Directions: Everything from the line containing "The width and height of the screenshot is (2520, 1466)." to the end of the records must be restated word for word, and nothing else.

Dataset extract:
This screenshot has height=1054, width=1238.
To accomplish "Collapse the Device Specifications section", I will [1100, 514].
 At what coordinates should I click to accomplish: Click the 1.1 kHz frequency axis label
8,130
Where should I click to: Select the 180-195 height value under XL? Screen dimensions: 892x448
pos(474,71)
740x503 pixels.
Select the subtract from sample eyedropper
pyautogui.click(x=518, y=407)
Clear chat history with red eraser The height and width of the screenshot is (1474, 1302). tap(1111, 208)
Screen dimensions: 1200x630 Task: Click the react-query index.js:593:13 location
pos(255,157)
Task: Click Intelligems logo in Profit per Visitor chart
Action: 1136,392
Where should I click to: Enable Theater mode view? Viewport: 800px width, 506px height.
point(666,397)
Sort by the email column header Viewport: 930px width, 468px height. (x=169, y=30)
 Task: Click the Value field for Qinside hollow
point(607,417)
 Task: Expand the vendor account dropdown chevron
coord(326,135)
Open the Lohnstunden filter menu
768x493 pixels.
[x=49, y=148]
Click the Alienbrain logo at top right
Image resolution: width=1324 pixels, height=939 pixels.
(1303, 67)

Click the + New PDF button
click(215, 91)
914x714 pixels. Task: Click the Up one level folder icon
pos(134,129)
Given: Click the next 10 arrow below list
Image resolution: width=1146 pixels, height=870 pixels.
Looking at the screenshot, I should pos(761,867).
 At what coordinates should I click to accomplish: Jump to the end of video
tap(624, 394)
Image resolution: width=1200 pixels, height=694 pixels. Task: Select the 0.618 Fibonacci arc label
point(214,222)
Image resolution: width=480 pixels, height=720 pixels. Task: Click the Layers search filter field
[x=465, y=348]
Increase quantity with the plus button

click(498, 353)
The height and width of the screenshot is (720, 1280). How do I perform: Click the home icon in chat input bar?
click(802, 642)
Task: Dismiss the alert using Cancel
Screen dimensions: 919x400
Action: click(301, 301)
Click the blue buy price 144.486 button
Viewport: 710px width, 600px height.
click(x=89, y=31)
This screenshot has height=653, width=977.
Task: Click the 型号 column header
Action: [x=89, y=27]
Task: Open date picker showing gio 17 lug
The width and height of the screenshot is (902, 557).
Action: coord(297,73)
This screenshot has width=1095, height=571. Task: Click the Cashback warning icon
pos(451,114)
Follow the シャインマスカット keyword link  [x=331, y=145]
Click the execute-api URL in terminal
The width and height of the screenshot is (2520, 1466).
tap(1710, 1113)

Task response:
The width and height of the screenshot is (2520, 1466).
tap(1710, 1113)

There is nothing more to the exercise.